The teacher explores how the deepest fears, of death and losing control, guard the boundary of the known self, and how the belief that we need love is actually a contraction away from our true nature as loving.
The teacher explores how the deepest fears, of death and losing control, guard the boundary of the known self, and how the belief that we need love is actually a contraction away from our true nature as loving.
This has to do with the deepest fear, and it is the fear of death. It is usually a fear of death, or of going crazy, of losing control. It is the fear of the end of what we know, the end of the known, the cage that we are familiar with.
The fear and the pain of opening
That aspect is the fear, but there is also pain, because it has to do with feeling and opening our heart. We carry certain beliefs. One, for example, is that we need love, and it functions as a crutch. We needed it when we were babies and up to a certain age. Then something changes, but it is gradual and slow, and we do not realize that the shift from needing love changes to needing to love.

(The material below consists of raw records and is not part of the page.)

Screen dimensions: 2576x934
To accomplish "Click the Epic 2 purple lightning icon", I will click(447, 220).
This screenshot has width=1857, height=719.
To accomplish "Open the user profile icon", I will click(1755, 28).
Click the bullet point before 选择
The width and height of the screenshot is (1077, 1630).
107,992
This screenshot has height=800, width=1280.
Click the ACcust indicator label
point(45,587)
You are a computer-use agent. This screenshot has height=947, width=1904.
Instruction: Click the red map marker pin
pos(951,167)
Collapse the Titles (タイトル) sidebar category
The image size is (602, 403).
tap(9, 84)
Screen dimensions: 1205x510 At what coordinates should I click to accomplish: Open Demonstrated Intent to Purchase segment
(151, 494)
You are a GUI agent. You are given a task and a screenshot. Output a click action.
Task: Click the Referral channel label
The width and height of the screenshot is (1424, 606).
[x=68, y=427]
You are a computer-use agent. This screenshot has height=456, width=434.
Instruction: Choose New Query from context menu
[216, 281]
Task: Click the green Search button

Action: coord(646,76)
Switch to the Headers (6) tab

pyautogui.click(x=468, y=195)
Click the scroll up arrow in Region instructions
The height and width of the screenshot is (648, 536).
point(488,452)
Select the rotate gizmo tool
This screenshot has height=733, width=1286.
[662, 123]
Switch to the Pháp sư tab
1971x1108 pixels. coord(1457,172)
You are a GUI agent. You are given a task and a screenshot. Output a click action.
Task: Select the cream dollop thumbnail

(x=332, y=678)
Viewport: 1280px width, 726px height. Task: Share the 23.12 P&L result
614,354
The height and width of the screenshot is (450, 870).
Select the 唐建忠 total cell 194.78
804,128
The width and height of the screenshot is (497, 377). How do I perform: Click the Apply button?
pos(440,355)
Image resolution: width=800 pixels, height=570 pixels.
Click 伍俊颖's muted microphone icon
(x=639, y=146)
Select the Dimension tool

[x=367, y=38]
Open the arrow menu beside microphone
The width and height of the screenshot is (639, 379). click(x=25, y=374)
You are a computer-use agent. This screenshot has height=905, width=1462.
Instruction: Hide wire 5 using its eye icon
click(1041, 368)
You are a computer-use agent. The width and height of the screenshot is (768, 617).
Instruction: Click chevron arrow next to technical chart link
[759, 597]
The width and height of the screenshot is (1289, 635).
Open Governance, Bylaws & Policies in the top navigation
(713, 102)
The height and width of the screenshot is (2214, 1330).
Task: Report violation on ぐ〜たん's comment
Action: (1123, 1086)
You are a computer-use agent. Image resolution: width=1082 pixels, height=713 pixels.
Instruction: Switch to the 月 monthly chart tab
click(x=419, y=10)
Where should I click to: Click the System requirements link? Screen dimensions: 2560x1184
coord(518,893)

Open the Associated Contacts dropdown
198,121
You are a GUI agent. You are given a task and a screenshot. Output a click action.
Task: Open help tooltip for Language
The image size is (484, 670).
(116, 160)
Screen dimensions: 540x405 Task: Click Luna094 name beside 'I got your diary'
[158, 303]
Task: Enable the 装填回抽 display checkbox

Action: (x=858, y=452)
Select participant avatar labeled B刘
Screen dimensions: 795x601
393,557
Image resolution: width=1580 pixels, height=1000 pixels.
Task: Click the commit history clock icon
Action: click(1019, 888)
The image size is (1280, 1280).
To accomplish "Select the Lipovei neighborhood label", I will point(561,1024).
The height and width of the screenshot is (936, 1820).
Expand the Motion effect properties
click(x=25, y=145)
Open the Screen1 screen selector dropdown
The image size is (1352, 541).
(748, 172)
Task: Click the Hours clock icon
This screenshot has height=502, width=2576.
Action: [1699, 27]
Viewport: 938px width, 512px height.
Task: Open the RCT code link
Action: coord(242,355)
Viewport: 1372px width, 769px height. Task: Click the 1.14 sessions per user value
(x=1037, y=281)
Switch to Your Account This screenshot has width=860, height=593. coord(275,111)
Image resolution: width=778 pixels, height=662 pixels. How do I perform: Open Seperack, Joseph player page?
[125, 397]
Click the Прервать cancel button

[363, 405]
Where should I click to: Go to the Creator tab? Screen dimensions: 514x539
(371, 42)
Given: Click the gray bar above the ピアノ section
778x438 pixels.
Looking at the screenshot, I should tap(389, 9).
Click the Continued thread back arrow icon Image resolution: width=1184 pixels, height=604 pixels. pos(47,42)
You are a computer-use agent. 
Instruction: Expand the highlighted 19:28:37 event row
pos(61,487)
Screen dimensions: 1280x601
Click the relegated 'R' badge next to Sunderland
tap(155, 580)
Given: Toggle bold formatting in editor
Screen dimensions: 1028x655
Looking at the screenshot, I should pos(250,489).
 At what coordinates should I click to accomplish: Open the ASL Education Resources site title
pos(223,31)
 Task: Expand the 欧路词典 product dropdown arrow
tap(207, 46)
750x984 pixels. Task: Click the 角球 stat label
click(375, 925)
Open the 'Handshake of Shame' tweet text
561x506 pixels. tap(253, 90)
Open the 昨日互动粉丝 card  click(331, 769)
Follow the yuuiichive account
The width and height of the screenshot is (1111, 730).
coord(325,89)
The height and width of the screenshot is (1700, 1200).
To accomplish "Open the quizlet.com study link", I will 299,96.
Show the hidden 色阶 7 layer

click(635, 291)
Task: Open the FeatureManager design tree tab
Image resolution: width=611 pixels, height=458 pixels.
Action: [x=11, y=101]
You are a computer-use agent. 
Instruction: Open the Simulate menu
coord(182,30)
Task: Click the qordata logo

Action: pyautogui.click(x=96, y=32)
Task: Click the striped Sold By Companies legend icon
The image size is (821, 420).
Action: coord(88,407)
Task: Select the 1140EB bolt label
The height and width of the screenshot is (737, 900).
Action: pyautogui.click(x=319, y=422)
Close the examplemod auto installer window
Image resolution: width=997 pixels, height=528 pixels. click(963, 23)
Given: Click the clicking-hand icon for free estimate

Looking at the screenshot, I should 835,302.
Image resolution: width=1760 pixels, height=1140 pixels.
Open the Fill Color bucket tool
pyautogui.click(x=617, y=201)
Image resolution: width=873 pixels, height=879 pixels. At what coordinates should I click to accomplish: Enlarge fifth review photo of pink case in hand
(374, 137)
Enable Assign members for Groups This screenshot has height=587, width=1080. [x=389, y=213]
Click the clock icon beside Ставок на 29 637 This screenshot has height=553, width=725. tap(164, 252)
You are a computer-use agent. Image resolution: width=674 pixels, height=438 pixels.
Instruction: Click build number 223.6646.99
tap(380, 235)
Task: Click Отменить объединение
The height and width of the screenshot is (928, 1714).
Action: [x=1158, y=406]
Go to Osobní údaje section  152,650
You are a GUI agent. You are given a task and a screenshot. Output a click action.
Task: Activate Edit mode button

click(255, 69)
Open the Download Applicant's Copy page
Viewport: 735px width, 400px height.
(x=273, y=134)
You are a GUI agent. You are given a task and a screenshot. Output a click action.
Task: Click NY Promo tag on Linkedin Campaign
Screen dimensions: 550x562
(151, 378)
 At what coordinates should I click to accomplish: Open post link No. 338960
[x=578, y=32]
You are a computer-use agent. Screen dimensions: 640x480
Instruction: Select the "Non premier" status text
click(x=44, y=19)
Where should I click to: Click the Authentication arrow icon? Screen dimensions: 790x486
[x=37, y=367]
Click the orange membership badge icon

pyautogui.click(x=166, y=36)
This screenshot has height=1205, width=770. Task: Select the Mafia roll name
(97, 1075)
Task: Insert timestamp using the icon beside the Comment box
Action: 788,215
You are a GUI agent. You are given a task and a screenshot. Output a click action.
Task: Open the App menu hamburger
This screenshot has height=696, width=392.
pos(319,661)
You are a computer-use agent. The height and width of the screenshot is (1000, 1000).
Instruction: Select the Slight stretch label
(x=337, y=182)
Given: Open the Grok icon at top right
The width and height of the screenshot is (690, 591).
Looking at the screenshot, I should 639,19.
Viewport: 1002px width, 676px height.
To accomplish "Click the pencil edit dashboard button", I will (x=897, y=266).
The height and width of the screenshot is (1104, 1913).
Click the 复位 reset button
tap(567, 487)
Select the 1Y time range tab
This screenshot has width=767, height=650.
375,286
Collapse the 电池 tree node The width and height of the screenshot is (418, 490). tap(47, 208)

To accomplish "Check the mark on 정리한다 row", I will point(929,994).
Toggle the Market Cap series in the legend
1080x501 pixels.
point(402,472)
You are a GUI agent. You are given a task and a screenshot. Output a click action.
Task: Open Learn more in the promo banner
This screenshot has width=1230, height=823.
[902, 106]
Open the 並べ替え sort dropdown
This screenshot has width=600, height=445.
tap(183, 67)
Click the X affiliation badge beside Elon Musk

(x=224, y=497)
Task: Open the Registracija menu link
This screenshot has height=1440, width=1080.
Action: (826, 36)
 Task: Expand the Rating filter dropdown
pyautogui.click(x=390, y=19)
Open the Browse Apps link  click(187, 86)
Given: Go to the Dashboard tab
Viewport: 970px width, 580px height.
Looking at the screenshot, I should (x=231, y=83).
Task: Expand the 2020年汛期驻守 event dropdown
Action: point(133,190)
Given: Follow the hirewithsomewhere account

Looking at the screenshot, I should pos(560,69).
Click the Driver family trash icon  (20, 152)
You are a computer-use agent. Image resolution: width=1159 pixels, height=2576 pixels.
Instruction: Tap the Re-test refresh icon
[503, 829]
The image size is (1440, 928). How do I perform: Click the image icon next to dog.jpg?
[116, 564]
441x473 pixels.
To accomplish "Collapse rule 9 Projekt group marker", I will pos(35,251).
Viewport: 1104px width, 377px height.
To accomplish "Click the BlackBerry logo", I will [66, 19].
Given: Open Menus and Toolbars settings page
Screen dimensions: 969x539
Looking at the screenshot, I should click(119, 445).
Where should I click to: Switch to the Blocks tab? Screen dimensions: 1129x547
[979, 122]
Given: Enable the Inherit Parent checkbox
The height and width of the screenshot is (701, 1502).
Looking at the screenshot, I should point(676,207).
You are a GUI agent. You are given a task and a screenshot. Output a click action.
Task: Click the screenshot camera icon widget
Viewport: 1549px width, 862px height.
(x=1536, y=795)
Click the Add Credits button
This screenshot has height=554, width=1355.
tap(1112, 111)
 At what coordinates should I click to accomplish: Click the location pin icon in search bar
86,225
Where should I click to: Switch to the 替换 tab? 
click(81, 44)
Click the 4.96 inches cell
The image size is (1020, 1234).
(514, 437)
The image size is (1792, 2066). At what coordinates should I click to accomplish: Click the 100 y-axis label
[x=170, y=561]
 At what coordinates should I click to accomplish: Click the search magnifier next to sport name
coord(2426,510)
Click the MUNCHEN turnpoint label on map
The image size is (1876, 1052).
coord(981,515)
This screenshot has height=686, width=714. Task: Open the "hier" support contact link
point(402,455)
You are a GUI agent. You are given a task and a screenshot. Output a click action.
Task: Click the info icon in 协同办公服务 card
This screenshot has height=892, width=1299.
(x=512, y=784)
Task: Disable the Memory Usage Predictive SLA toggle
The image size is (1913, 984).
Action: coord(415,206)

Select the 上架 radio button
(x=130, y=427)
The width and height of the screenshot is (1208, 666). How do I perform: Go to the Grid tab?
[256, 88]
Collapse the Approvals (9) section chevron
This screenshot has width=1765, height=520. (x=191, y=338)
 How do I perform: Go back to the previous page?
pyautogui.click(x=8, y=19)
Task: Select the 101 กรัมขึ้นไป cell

Needing love versus needing to love
Whenever we go back to the belief that we need love, we contract. The only way to say it is that what you are is love. What you are is loving. That is why it needs to love. So whenever you hold some form of belief that you need love, you are in some form of self-denial, and that is suffering, because you are going against yourself. Anything that fights with reality will cause suffering.
Not about passive acceptance
I am not talking about changing things. At no point today have I talked about changing things. So if a child is being abused in front of you, I am not saying you should simply accept that. You can change that. But what I am pointing to is more subtle. It is the present moment.